This is my first article about a celebrity and trust me, Lindsay Lohan is one. There is an expression stating that sometimes "art imitates life", in Lindsy's case life imitated what should've been art.

For the last few years I found myself helpless at doing something to help and just kept reading trashy news about her but not once I let them influence my own opinion. It's easy to take shots at somebody rather than looking at yourself in the mirror, your life isn't perfect or so you may think and yet you find yourself pointing so easily at others' lives.

Let's Talk About Empathy. How to Understand It.

About twenty-two years ago I came into this world with a quality I did not ask for, I did not ask for this life for that matter (sorry, dark humor, couldn't resist). A quality that half the time I'm proud of having it, and the other half cursing the entire universe and wishing I never had it.

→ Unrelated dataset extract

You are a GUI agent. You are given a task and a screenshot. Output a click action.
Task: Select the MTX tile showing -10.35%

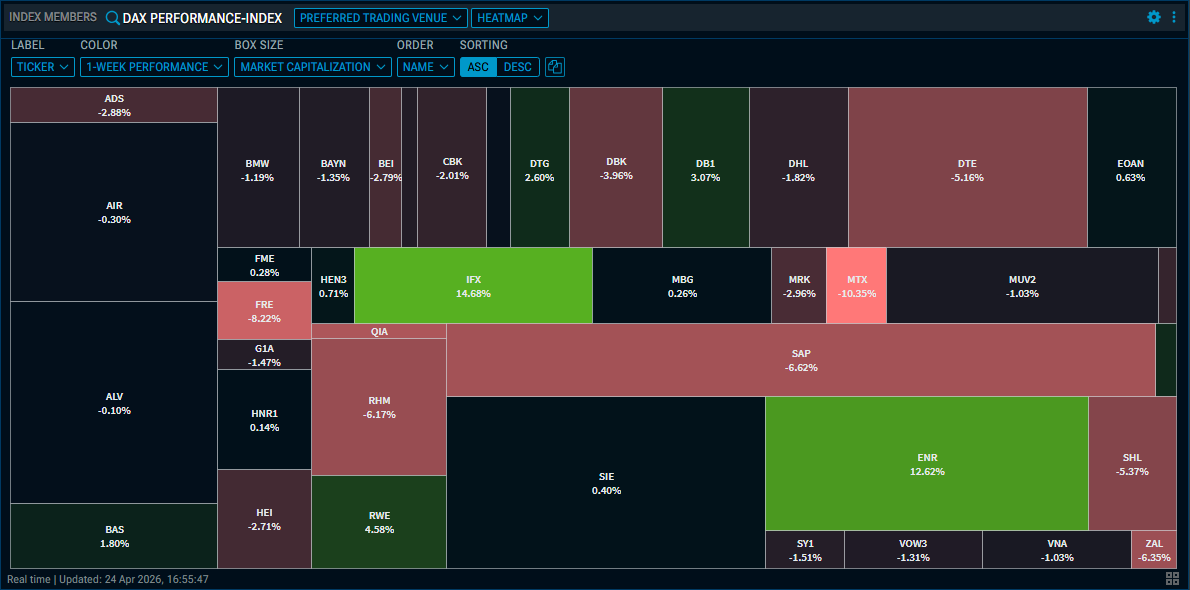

It's called empathy - the capacity to recognize and share feelings that are being experienced by another sentient or semi-sentient being. Someone may need to have a certain amount of empathy before they are able to feel compassion. (Wikipedia)

That was a textbook definition but having lived with it I can say a lot more about it. Empathy is the capacity that turns a human being (and I hope you're good with metaphors) into an emotional sponge. We often say to other people that they have no idea of what is like experiencing certain feeling, happiness or pain, being empathetic gives you this unique chance to match your emotions to another person's emotions. 

Empathy is a word of many definitions, it means carrying for other people and having the desire to help them, you sense their need for help, they often don't ask for it but you know anyway. You know what other people think or feel, they are like an open book to you, you "read" them without any difficulties, it's not just some theories because from my own experience I can tell it's true.